*ABOUT THIS TASK*
Both the line containing "The image size" and the line containing "Screen dimensions: 1260x882" belong to the span. Output exactly that span from the listing below, and nothing outside it.

*THE INPUT*
+ + + +

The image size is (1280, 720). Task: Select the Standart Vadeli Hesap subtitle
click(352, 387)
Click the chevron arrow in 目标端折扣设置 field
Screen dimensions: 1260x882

+ + + +

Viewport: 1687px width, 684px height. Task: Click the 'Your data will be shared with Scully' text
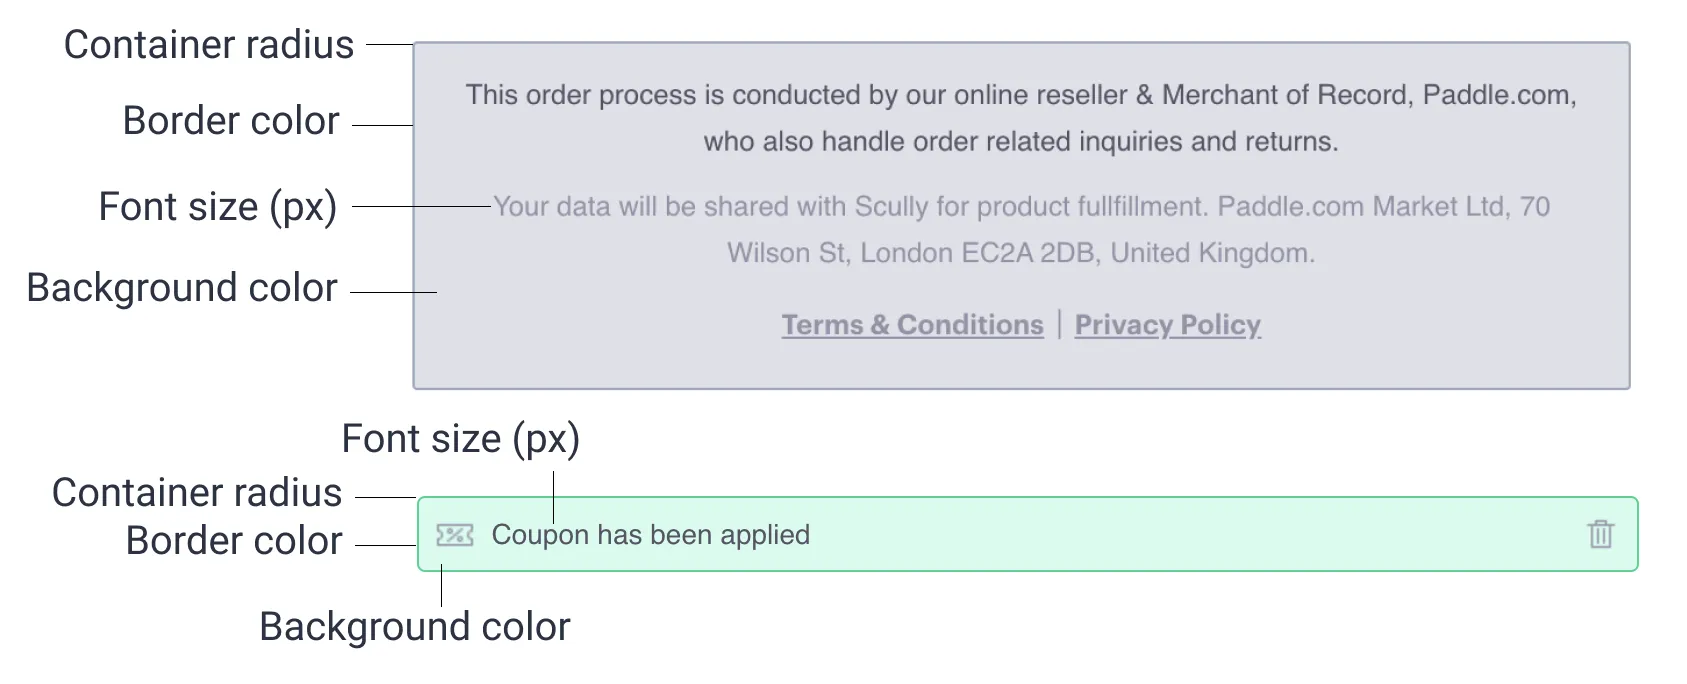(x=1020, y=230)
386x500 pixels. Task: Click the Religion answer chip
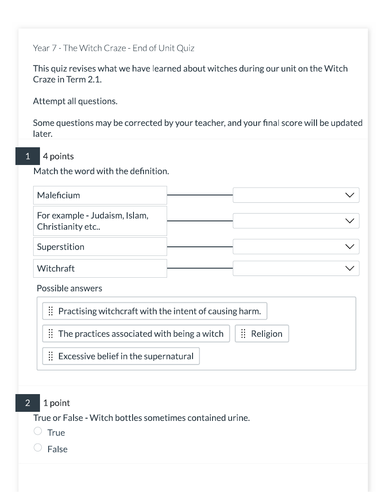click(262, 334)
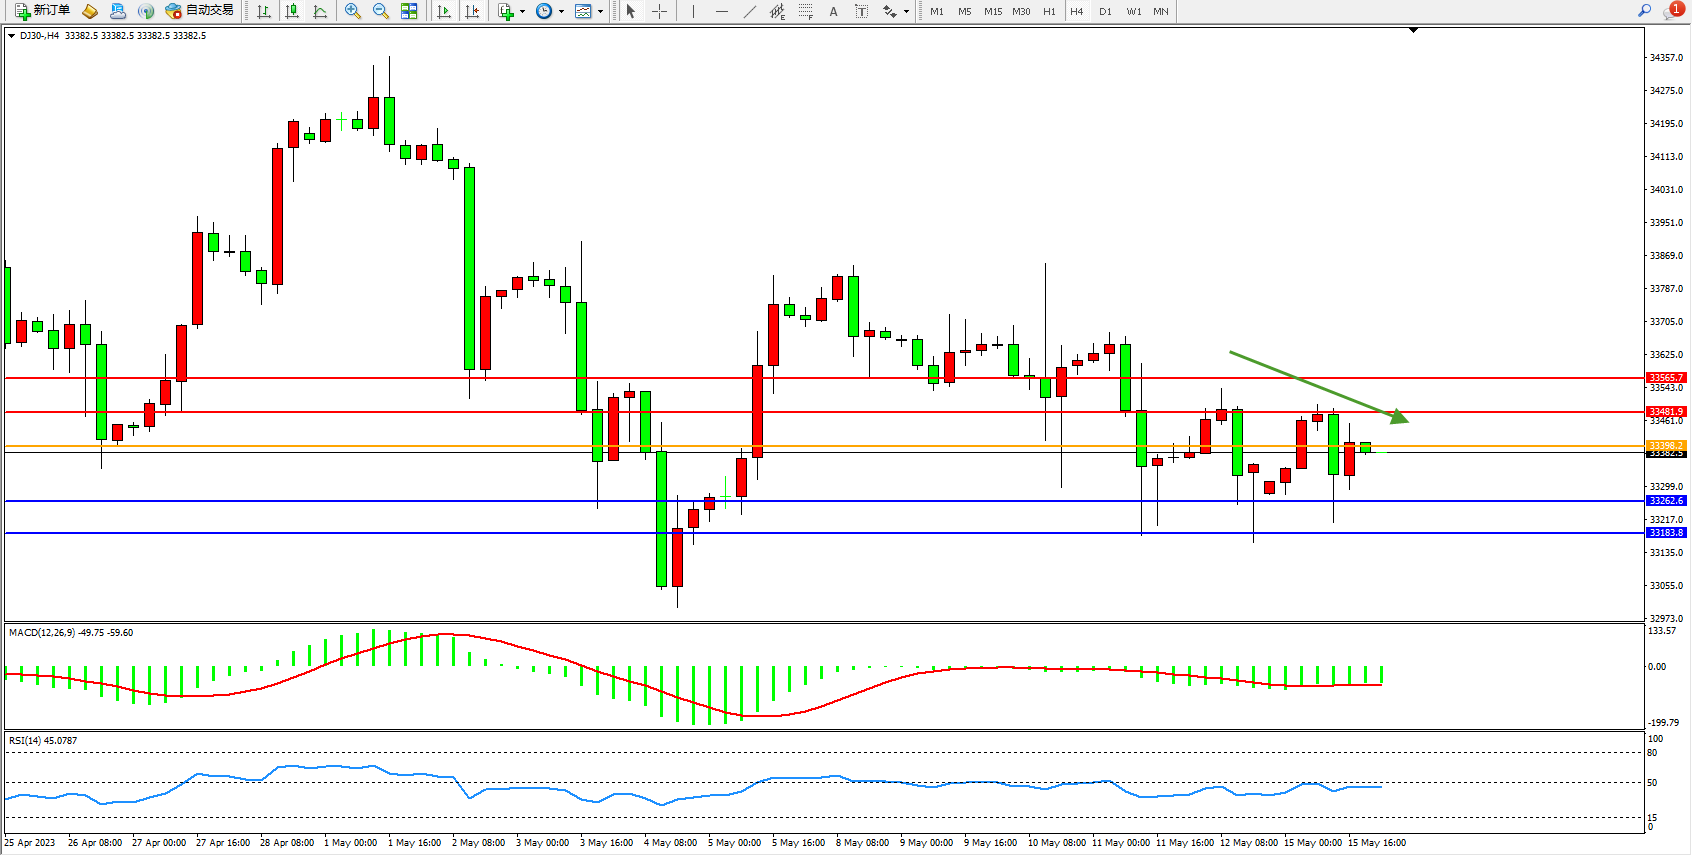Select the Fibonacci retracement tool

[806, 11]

+ + + +

*THE ANSWER*
The image size is (1280, 720). Task: Select the Standart Vadeli Hesap subtitle
click(352, 387)
Click the chevron arrow in 目标端折扣设置 field
Screen dimensions: 1260x882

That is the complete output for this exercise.